Pallotta was also, at 21, elected to the school board in Melrose, Massachusetts.
Topics
Social Profit: The End of Corporate Responsibility, the Beginning of Corporate Social Opportunity
In his groundbreaking speech, keynote speaker Dan Pallotta explores a whole new strategy of social activism for your company that will not only create significantly improved results for the causes that you support, but will substantially increase revenues and profits of your organization in the process. Old models of grant-making, event sponsorship, and corporate responsibility are obsolete and often burdened with too many moral overtones. Pallotta believes that corporations have been thinking too small—and it's costing them. Want to fire up your employees? Get engaged in a revolutionary idea that's really making a difference. Want to make a huge difference? Start capitalizing on those huge ideas. Want big consumer loyalty? Start working on ideas that connect them to their own humanity and that come with big media. Want to do it without having it cost you more than it's worth? Use smart capital. Dan Pallotta has tested and proven it. The Avon Breast Cancer 3-Days, for example, raised $194 million for breast cancer research in just five years. Avon enjoyed top billing in more than $25 million in paid media, and it didn't cost the brand a penny. This is that rare talk that can both change the world and make you money at the same time.
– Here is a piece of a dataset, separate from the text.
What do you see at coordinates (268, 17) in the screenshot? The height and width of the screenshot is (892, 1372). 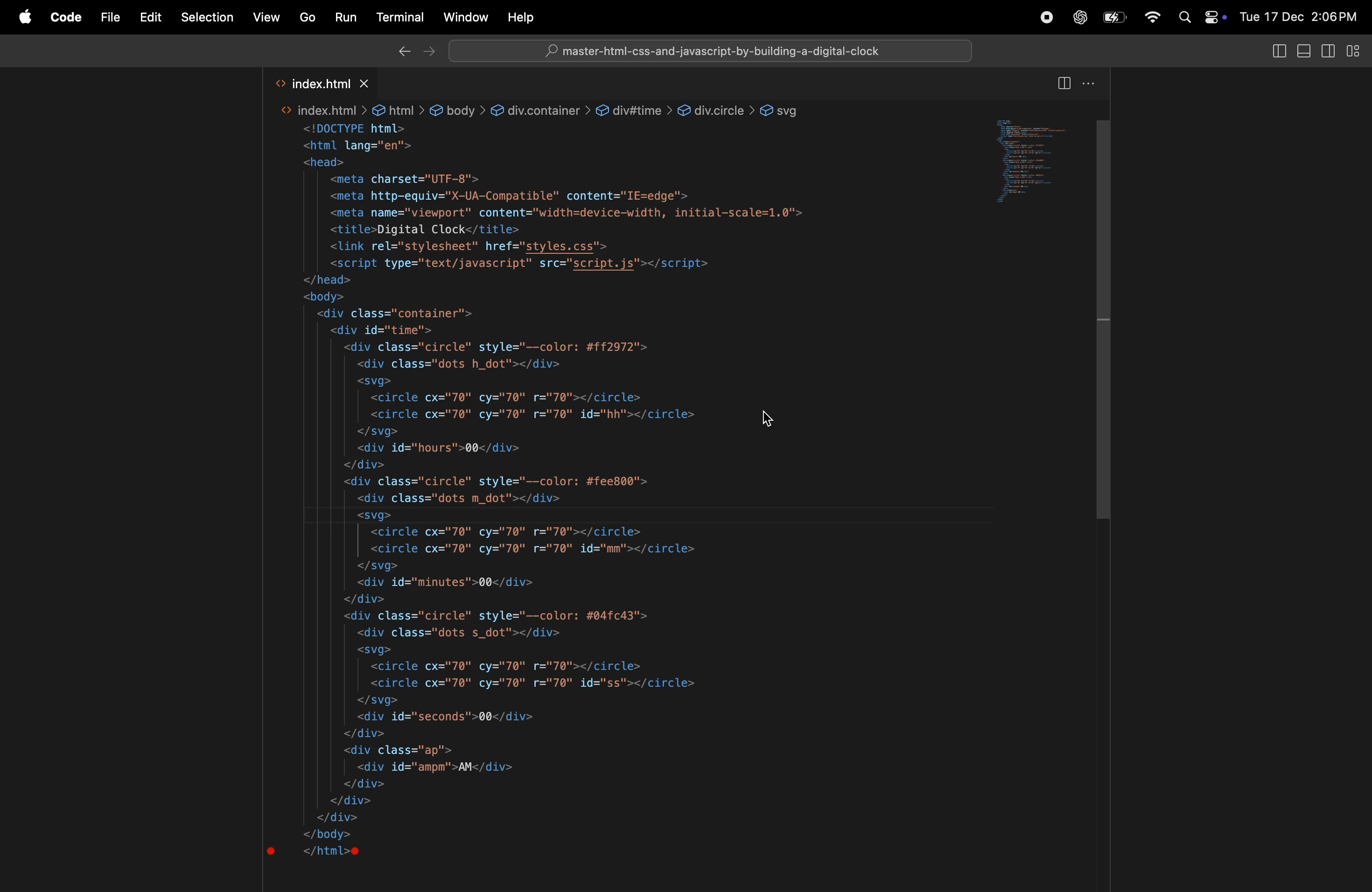 I see `view` at bounding box center [268, 17].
Uncharitable: How Restraints on Nonprofits Undermine Their Potential
Forty-five minutes that will challenge all of your longest-held beliefs about charity. For donors, it will forever change, for the better, the way you think about giving, and for nonprofit staff and boards, it will transform the way you think about your business practice and open your thinking to a new level of aspiration. Pallotta's talk is based on his new book from Tufts University Press, "Uncharitable," which goes where no other book on the nonprofit sector has previously dared to tread. Pallotta calls into question our fundamental canons about charity and argues that the nonprofit ethic puts the nonprofit sector at the most severe disadvantage to the for-profit sector, and ultimately undermines the very organizations and people we most want to help. The Stanford Social Innovation Review has said the book, "should be the nonprofit sector's new manifesto." Nicholas Kristof of the New York Times has called it "powerful," and former U.S. Senator Gary Hart has called it, "nothing less than a revolutionary work," that, "should make us all take two steps back and imagine a new philosophy and theory of charity itself.